Voices of Injustice

Educate Yourself, Read Their Stories

Today, of the nearly 3,300 exoneration cases catalogued by the National Registry of Exonerations, about 25% are wrongful convictions via guilty plea, with the remaining 75% by trial.

  • Clay Chabot

    Clay Chabot was found “guilty” for robbery, rape, and murder, primarily based on the testimony of his brother-in-law, Gerald Pabst. Besides Gerald’s testimony, no credible evidence was found. Still, Clay was sentenced to life in prison. After over two decades of his time in prison, new DNA test results revealed that Gerald committed pejury and Clay was innocent. Therefore, Clay’s conviction was vacated in 2008, but the state still indicated it may retry him. Instead of risking a new trial, Clay accepted a guilty plea and was sentenced to “time served” of murder.

  • Raymond Tempest

    Raymond Tempest was convicted of second-degree murder in 1992. Tempest's conviction was overturned by the Rhode Island Supreme Court in 2015 due to the concealment of evidence supporting Tempest's innocence by the police and prosecution.

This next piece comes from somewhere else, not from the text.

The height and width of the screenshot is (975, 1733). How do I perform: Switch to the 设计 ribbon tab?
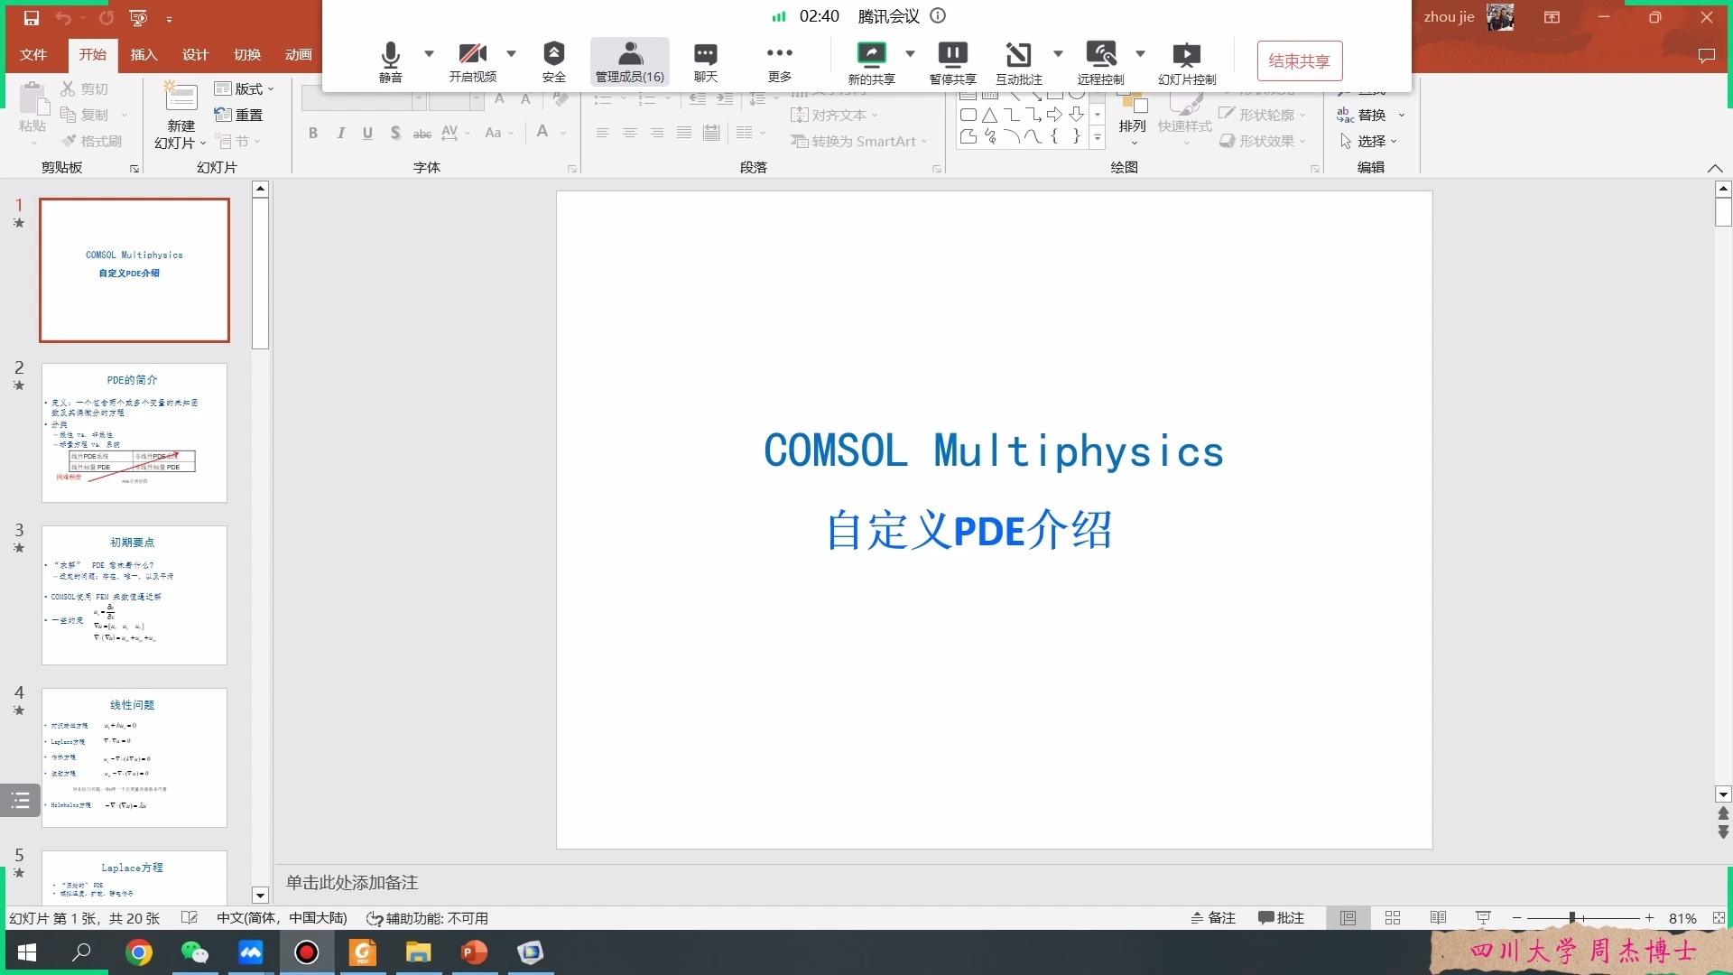tap(195, 54)
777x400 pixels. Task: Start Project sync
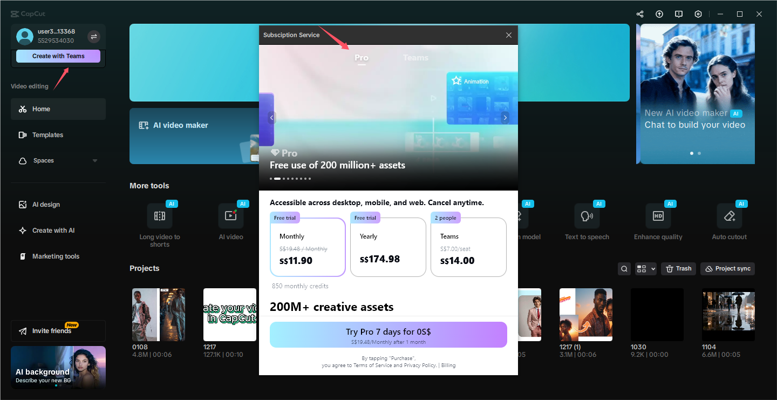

Prosecutors intended to retry Tempest for the crime despite the lack of solid evidence against him from the state. Tempest was freed in exchange for taking an Alford plea, avoiding a retrial.

  • Rodney Roberts

    Rodney Roberts was arrested in 1996 for assault after getting into a fight with a friend. He got charged with kidnapping and sexually assaulting a 17-year-old girl and was detained for a few days before being released from detention. According to law enforcement, the victim said she identified him in a picture array. Rodney's attorney advised him to plead guilty to avoid the possibility of a harsher sentence. 

  • Leroy Harris

    In 1989, Leroy Harris was convicted of robbery and sexual assault despite prosecutorial misconduct and unreliable eyewitness identification. In 2017, new DNA evidence proved Leroy’s innocence, but prosecutors refused to vacate his conviction and instead offered him a plea deal. Although Harris's sexual assault charge was dropped, he consented to enter an Alford plea to the remaining accusations to be released from imprisonment.

  • Angela Garcia

    Angela Garcia was found guilty in 2001 of starting a house fire that killed her two kids in 1999. Garcia was found guilty based only on circumstantial evidence and a flawed arson investigation—a forensic discipline that has recently received criticism for lacking scientific validity. In 2016, on the eve of Garcia's hearing for a new trial, prosecutors proposed a plea deal with a significantly reduced sentence. Angela took the plea where she admitted to setting the fire, upholding the aggravated arson conviction while reducing the aggravated murder charges to involuntary manslaughter.

  • Christopher Ochoa

    Christopher Ochoa pled guilty to the 1988 murder of Nancy DePriest, implicating his roommate, Richard Danziger, in the process. When Christopher was first investigated, he claimed that he was involved in the crime, but Richard was guilty of the murder. However, at trial, Christopher altered his story, stating that he shot the victim. It was later discovered that Chris' confession was coerced and that neither man had anything to do with the crime.